(reading dump post)
So recently I've been reading a number of finance books. I particularly enjoyed Derman's book My Life as a Quant: Reflections on Physics and Finance. Some of my favorite quotes:
I identified with this, though on a smaller scale:
I had a passion for the content of physics, but I was also possessed by a hungry ambition for its earthly rewards. Both passion and hunger persisted over the years, despite the inevitable disappointments. Ten years later, as a postdoctoral researcher at Oxford in 1976, I experienced a minor epiphany about ambition's degradation. At age 16 or 17, I had wanted to be another Einstein; at 21, I would have been happy to be another Feynman; at 24, a future T. D. Lee would have sufficed. By 1976, sharing an office with other postdoctoral researchers at Oxford, I realized that I had reached the point where I merely envied the postdoc in the office next door because he had been invited to give a seminar in France. In much the same way, by a process options theorists call time decay, financial stock options lose their potential as they approach their own expiration.

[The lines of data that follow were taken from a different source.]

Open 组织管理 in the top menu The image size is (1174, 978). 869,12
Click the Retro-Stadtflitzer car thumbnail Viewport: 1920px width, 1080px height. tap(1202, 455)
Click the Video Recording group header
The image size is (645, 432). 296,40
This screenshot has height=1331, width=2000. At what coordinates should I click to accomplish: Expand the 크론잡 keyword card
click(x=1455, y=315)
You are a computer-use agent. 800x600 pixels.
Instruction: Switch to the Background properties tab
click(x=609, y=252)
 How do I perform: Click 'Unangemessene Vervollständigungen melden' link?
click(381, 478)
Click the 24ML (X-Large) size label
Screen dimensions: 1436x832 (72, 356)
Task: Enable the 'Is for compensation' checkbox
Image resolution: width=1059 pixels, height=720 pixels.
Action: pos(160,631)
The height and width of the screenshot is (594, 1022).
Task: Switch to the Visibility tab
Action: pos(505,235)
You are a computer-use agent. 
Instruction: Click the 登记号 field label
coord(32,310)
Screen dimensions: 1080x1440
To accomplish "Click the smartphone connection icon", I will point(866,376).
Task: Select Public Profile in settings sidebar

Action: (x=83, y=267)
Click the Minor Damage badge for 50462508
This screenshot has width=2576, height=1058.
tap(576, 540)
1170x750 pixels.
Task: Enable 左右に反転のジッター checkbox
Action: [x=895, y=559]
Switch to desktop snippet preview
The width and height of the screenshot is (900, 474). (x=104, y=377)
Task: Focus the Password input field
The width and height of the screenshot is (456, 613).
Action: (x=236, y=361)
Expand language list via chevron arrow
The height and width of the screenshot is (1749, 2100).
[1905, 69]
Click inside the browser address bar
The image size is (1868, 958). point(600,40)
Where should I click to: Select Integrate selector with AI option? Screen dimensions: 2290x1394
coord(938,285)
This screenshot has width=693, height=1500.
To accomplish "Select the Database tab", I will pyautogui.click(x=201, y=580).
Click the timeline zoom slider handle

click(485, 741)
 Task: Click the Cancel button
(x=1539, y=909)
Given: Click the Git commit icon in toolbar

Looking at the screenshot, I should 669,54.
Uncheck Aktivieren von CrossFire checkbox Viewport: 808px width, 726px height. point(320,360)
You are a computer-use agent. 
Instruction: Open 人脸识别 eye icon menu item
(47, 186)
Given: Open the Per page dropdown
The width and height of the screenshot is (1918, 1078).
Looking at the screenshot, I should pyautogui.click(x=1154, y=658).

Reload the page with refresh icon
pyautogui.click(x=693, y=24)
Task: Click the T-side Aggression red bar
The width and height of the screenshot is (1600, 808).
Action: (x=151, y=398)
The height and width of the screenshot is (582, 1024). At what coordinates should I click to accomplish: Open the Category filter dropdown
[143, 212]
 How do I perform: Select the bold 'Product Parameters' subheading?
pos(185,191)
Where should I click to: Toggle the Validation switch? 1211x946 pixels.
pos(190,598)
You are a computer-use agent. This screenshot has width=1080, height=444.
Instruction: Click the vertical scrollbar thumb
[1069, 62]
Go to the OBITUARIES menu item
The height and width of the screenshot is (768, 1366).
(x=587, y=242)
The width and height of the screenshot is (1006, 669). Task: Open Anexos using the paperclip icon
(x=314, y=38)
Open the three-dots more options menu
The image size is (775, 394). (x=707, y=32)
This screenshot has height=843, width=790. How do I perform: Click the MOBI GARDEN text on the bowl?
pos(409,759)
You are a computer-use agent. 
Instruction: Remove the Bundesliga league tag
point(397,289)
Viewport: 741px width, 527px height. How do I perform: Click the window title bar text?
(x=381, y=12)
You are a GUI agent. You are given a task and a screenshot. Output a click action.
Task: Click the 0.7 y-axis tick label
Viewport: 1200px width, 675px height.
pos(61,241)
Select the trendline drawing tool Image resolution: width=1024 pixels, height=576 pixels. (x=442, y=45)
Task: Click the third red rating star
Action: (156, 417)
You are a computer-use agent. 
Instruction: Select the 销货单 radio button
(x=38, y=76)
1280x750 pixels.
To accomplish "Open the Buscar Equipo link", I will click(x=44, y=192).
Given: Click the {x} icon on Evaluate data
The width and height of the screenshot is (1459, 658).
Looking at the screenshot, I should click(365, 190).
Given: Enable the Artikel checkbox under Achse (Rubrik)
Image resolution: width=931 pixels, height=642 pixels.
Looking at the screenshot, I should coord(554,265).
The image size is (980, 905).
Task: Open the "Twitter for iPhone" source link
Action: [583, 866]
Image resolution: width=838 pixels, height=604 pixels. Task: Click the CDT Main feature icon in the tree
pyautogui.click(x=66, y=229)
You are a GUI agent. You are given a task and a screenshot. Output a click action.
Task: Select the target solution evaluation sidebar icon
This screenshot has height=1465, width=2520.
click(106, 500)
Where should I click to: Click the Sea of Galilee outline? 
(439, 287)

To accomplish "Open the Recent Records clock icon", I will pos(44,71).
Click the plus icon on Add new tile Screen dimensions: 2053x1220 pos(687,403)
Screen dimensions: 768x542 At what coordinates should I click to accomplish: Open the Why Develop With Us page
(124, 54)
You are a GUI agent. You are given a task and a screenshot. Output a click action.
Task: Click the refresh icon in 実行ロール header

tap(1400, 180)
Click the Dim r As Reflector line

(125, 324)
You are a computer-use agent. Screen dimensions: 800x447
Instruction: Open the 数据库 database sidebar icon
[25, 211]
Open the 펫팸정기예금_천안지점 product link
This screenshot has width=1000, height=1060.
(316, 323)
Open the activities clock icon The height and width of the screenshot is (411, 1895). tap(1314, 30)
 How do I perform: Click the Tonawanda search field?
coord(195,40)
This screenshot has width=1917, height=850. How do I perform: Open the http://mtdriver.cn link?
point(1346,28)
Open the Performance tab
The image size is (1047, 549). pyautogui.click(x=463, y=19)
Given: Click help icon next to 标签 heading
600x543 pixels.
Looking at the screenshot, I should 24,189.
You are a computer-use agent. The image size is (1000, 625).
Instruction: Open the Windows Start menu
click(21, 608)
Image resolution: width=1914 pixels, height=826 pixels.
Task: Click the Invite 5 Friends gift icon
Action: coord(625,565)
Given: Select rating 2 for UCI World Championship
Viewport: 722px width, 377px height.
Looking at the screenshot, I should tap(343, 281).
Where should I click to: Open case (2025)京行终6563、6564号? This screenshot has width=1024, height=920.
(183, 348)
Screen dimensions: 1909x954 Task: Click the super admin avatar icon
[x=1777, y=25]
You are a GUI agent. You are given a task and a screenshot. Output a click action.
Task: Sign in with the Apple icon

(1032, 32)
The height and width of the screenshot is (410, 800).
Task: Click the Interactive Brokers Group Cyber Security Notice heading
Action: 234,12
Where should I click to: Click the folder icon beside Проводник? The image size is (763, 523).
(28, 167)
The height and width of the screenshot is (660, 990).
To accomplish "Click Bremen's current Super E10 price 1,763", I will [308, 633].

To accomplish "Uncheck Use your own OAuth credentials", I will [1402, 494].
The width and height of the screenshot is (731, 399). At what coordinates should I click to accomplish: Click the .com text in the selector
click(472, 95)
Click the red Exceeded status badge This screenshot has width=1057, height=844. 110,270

He spends a lot of time describing the difference between academic, public-sector, and corporate life. The following excerpt is a nice capture:
I spent one month that summer in Erice, a beautiful town high above Trapani in western Sicily, where I attended the annual Ettore Majorana particle physics summer school. Up on the mountain I had a tantalizing glimpse of the life of successful physicists on the conference circuit, who visited exotic places each summer. I sat with some of them in the town plaza, smoking cigarettes and sipping Italian aperitifs. One morning I had a hot shave at the local barber shop, where I lay tilted back in a heavy leather chair while the barber sharpened his razor on a strop. Years later i met corporate lawyers and Wall Street salesmen who touted the fringe benefits of their jobs -- first-class flights, expensive meals, and fancy hotels. I silently scorned their focus on the material benefits of work. In physics, I thought, the life itself was the benefit; talking about physics to interesting people in interesting places was the main dish, not the cutlery.
And I thought the following observation interesting, though I don't know enough of immigrant mentality to really understand it:
Most quants, then and now, came from abroad because immigrants often see the quickest path to success in hands-on work. It's the next generation that prefers management and business school.
Some particularly expressive reader had underlined it in pencil and written 'True!!' next to it.
I think
this CosmicVariance post deals with some of the issues mentioned in the book. (physics, genius, hard work, useful achievement)
But I'm curious about the finance part too.. so I'm currently working through
this book, which is a nice minimal-technical introduction to derivatives.